Le monde de l’enfance à la campagne était autrefois jalonné par un certain nombre d’épreuves au cours desquelles Yann Grennard gravissait les échelons qui devaient progressivement le mener à l’âge adulte. La chasse aux nids constituait un degré important de cette progression.
Avant même l’arrivée du coucou, les garnements se lançaient à la recherche des « commençailles », cette ébauche de brindilles et de radicelles que les oiseaux avaient entrepris de tisser pour abriter leur couvée. Ils savaient en effet que les épousailles ont lieu en février : Da Ouel Mari ar Gouloù / a nem goubl al labousigoù, à la Chandeleur s’accouplent les petits oiseaux.
Les nids des petits passereaux, roitelets et rouges-gorges, étaient généralement épargnés. En effet, on avait entendu plus d’une fois à la veillée comment le premier avait arraché avec son bec une épine de la couronne du Christ et comment le second avait essuyé avec son poitrail la goutte de sang qui avait perlé sur le front du Sauveur. C’est pourquoi l’un avait gardé le bec en forme d’écharde et l’autre un joli plastron rouge.
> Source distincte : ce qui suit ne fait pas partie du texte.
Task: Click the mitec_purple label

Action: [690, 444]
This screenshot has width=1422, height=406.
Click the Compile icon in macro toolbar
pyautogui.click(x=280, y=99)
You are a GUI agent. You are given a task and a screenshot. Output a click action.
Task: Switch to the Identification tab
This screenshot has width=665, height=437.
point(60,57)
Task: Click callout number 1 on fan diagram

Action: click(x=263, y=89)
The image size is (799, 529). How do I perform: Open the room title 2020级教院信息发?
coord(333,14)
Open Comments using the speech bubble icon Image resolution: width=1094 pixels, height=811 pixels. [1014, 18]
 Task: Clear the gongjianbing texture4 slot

En revanche, les nids de pies étaient la cible favorite des petits oiseleurs, d’autant plus que les dénicher constituait une performance qui plaçait le grimpeur, c’est le cas de le dire, au-dessus des autres. L’étape suivante consistait à gober un œuf tout cru. On perçait un petit trou à l’une de ses extrémités et on le supait, aspirait, comme on dit en Haute-Bretagne. Celui qui en était « kap » avait fait un pas en avant vers le monde des grands.